Paraphrasing the work of Campbell, she writes that: Spring reveals the first tulip bulbs that emerge from the earth, the melting of the snow, teaching us that we can be resilient. Summer with its long days and cool nights, demonstrates us at our peak, as we’ve weathered the growing pains and can momentarily bask in the beautiful light and splendor of our efforts. Fall’s harvest teach us to enjoy the final fruits of our labors. While winter reminds us that at times we all need to slow down, ground, hibernate before we too can begin to emerge from the frozen ground full of life.

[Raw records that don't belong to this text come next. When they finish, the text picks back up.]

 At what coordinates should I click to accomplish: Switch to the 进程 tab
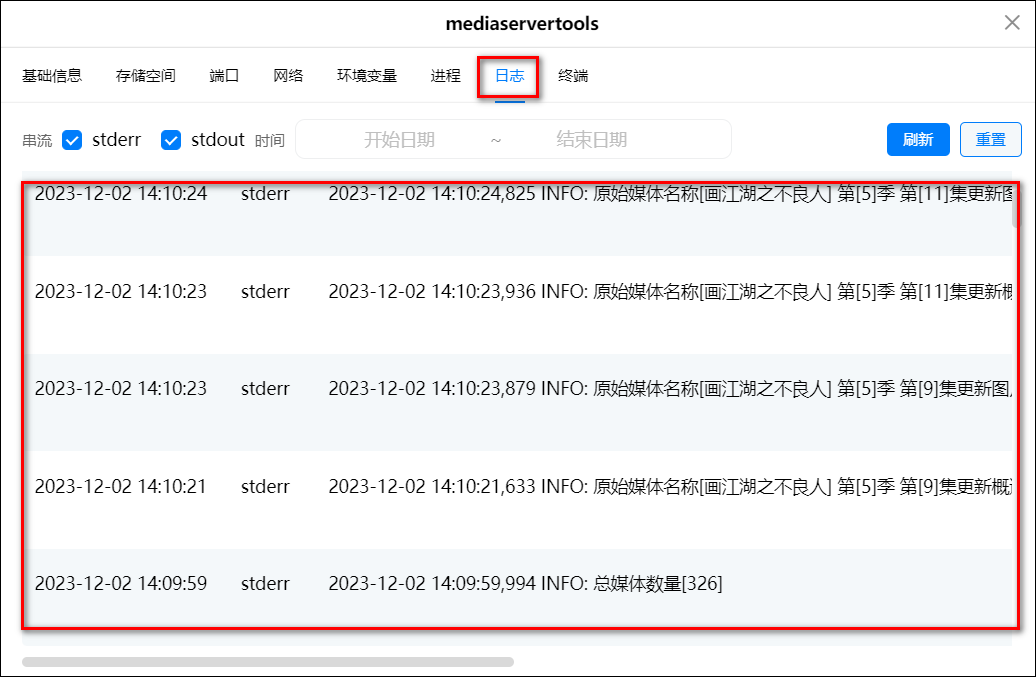(x=445, y=76)
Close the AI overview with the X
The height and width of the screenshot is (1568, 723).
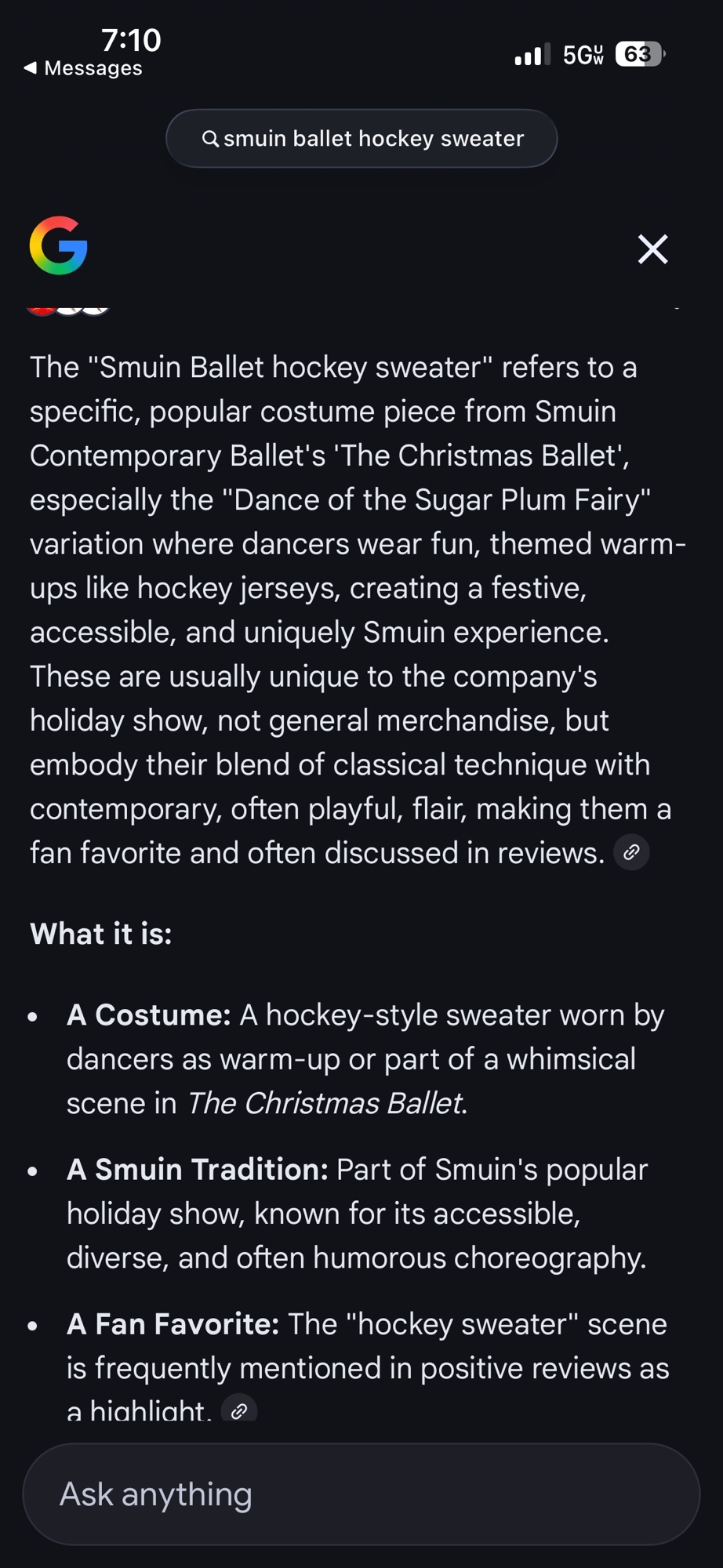pos(652,249)
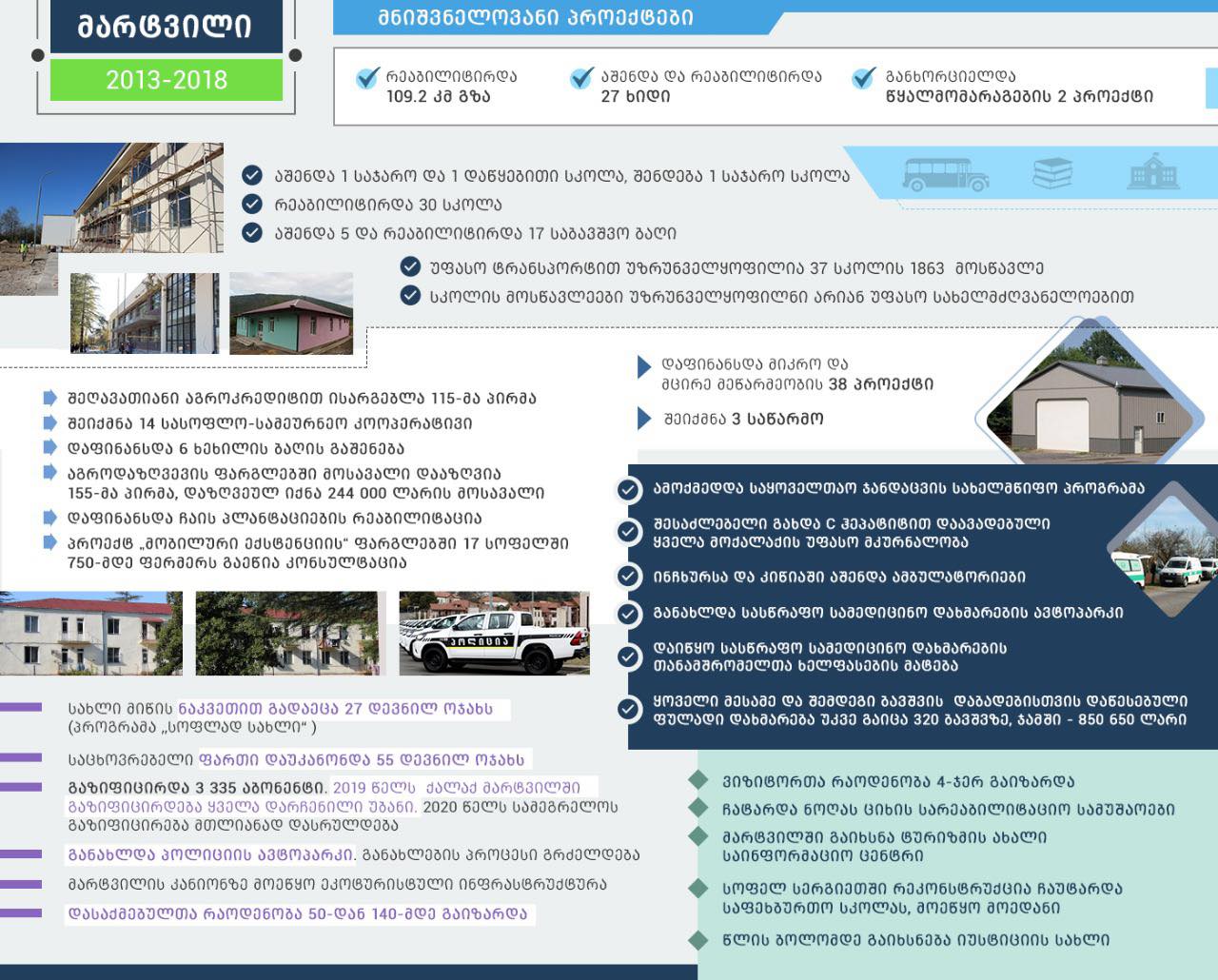Toggle the checkmark beside 27 ხიდი
Screen dimensions: 1218x980
(581, 79)
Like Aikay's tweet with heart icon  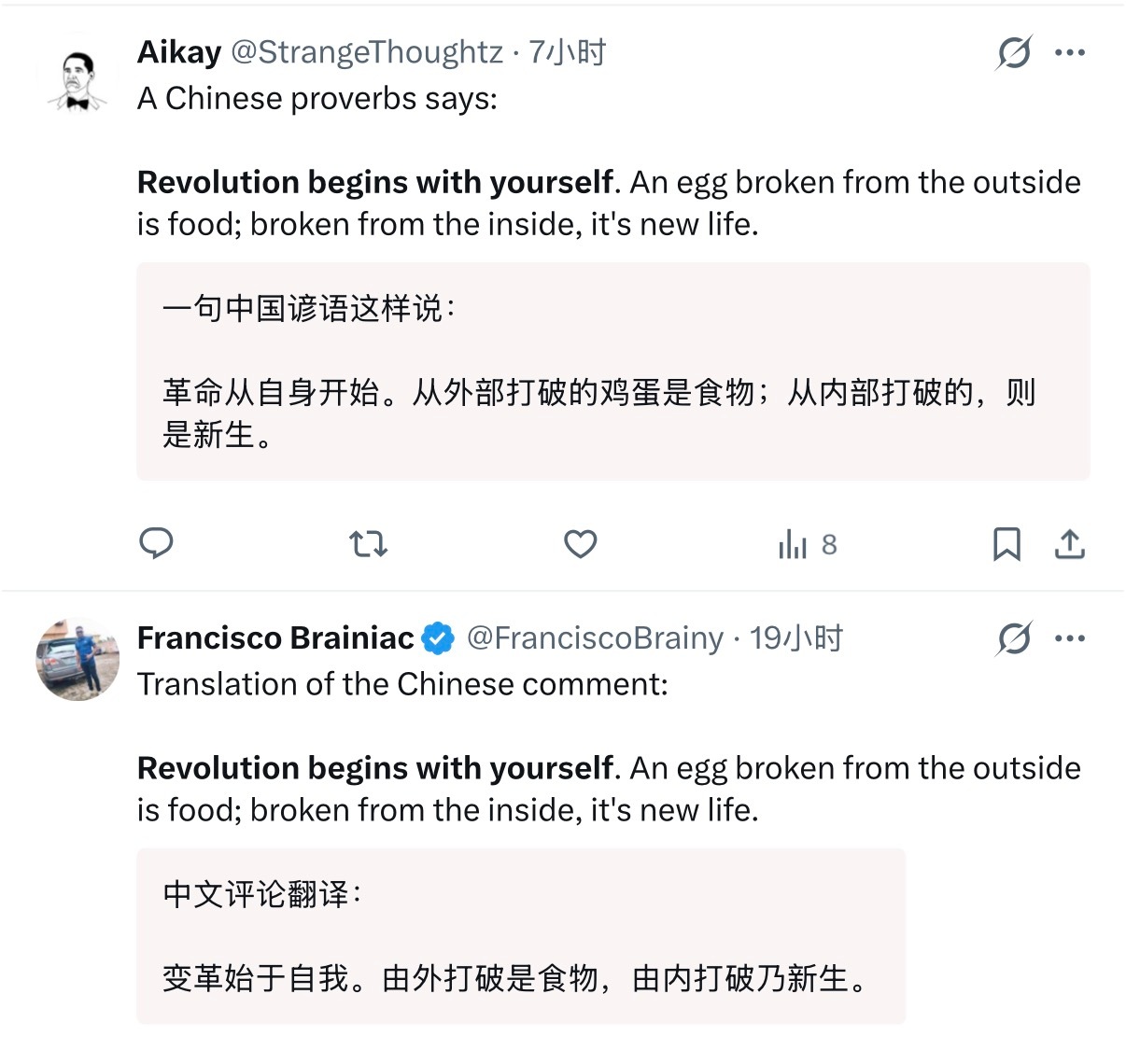click(x=580, y=543)
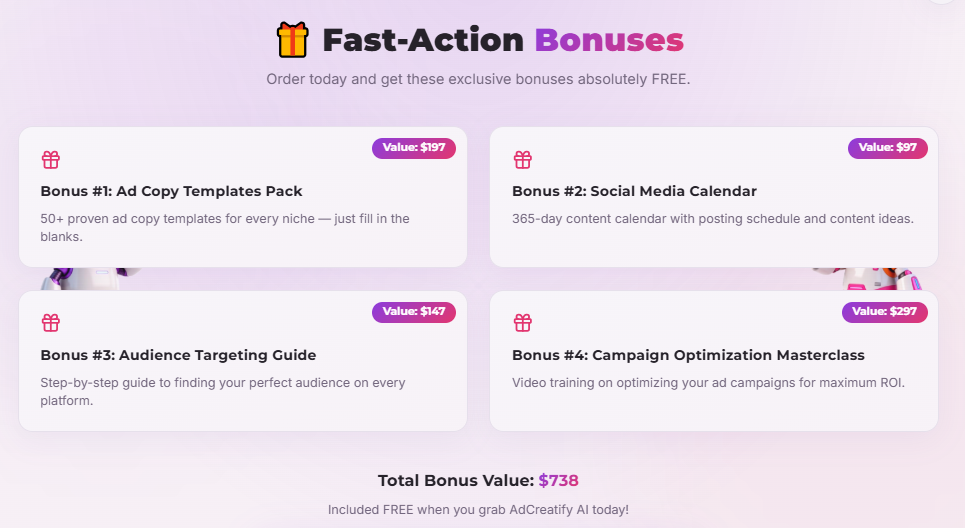Image resolution: width=965 pixels, height=528 pixels.
Task: Click the 365-day content calendar description
Action: (712, 218)
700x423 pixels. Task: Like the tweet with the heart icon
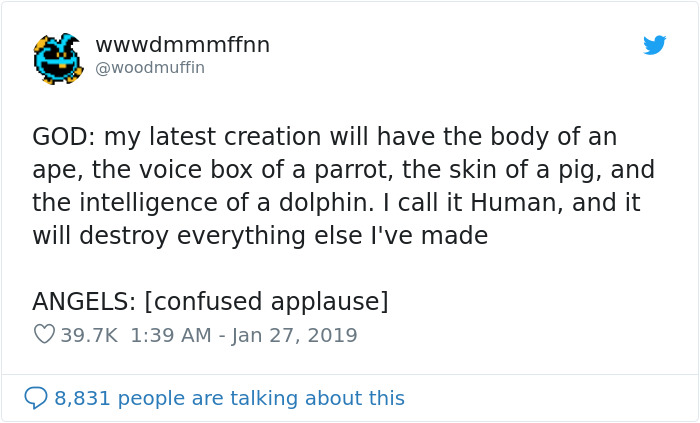[44, 335]
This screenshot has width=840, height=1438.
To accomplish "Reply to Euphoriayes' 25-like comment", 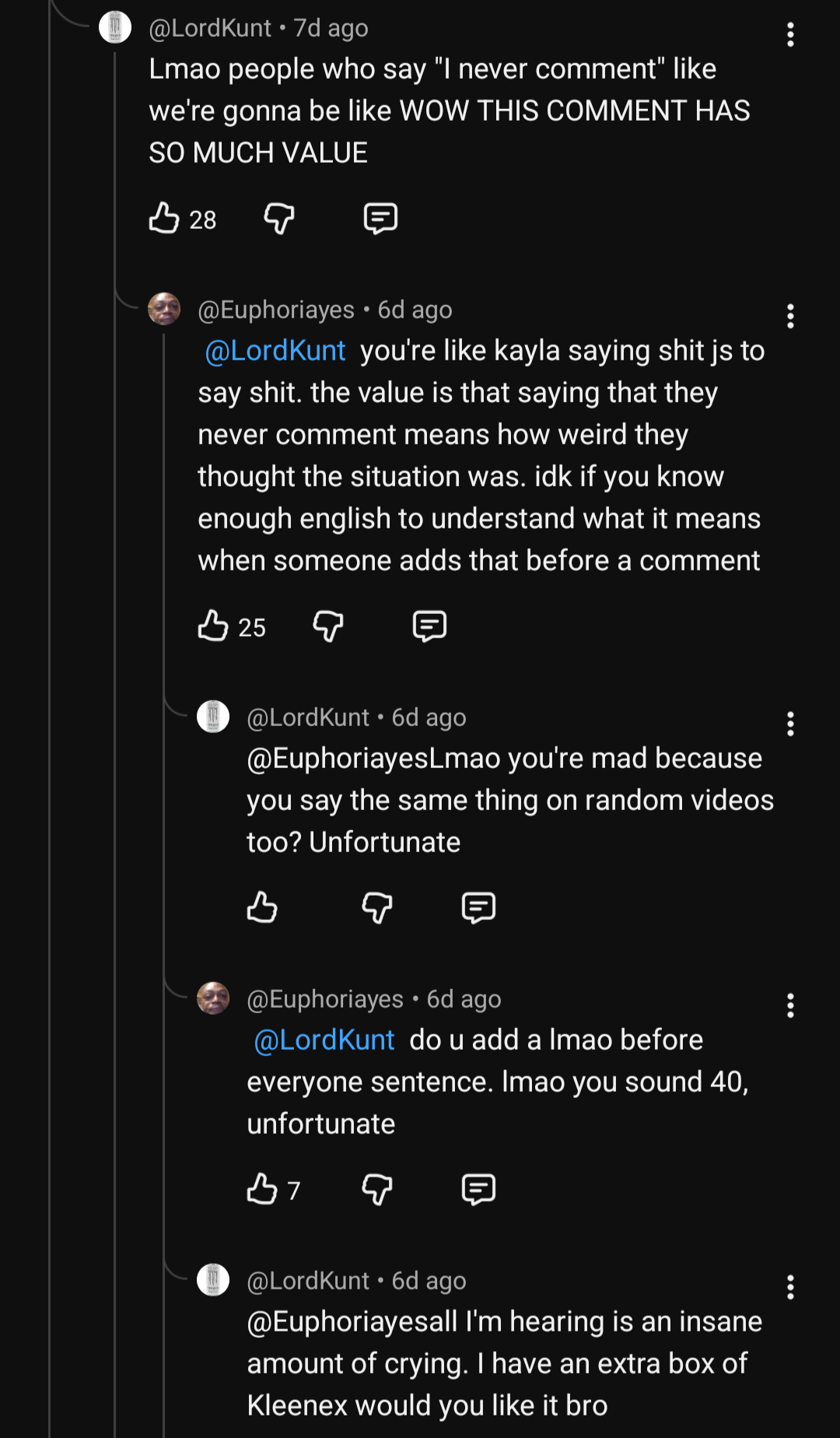I will click(x=429, y=626).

To aid the teachings of Campbell, I would like to offer you a phrase I came across while reading Judith Hansen Laster’s “Living Your Yoga.” The phrase is, “How human of me.“
I like this phrase because it enables me to look at my life and find solace and comfort as begin to see myself more clearly: How human of me to want to remain strong, healthy, happy, and vibrant. How human of me to want to be energetic and blossoming. How human of me to want to maintain the most beautiful, young, bold, and brilliant aspects of who I think I am.
Simultaneously, this phrase enables me to remember the natural cycles that we all – as facets of nature – go through. How human of me to experience periods of growth and prosperity. How human of me to need to rest and let parts of me die and decay so that something new can be born.
So the question, the invitation that I have for you, the one I am working to answer for myself is this: What is the natural cycle that you are in? Is there any disconnect from where you are and where you think you “should” be? If so, can you give yourself a break by acknowledging your own humanity, your own natural ebbs and flows with life? Can you trust, that there is no where else that you have to be other than right here, right now, in this moment, with whatever may be present (or absent) for you? There is nothing to be “fixed,” nothing to be “corrected.”
If you can, I encourage you to use this mantra – “How Human of Me” – whenever you find yourself at odds with what is and simply observe the changes that occur within and around you as a result.